Directions for this task: Return the line containing "I lager (396, 308)" and all lines after it exactly; stop at the end of the material.

Task input:

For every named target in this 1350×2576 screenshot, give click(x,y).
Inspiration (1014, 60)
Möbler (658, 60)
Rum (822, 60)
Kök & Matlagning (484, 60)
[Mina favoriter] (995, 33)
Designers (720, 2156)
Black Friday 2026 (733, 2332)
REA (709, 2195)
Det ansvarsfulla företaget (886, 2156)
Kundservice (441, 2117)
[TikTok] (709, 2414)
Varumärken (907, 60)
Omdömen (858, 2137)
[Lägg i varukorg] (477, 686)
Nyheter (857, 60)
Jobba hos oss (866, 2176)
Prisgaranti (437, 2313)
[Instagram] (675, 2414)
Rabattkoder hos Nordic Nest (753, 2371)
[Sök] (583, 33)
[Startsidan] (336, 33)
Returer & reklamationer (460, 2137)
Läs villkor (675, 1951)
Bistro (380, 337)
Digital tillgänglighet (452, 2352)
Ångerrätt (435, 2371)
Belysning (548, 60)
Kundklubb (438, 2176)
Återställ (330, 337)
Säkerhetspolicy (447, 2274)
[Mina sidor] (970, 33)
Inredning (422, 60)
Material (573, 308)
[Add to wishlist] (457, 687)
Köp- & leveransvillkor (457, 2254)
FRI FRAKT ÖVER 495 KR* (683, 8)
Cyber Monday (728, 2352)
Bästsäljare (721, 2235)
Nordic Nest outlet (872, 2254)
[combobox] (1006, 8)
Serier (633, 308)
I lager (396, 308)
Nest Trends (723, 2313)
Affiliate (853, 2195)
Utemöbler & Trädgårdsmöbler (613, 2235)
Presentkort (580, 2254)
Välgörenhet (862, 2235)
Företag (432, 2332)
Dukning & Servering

Task response:
I lager (396, 308)
Nest Trends (723, 2313)
Affiliate (853, 2195)
Utemöbler & Trädgårdsmöbler (613, 2235)
Presentkort (580, 2254)
Välgörenhet (862, 2235)
Företag (432, 2332)
Dukning & Servering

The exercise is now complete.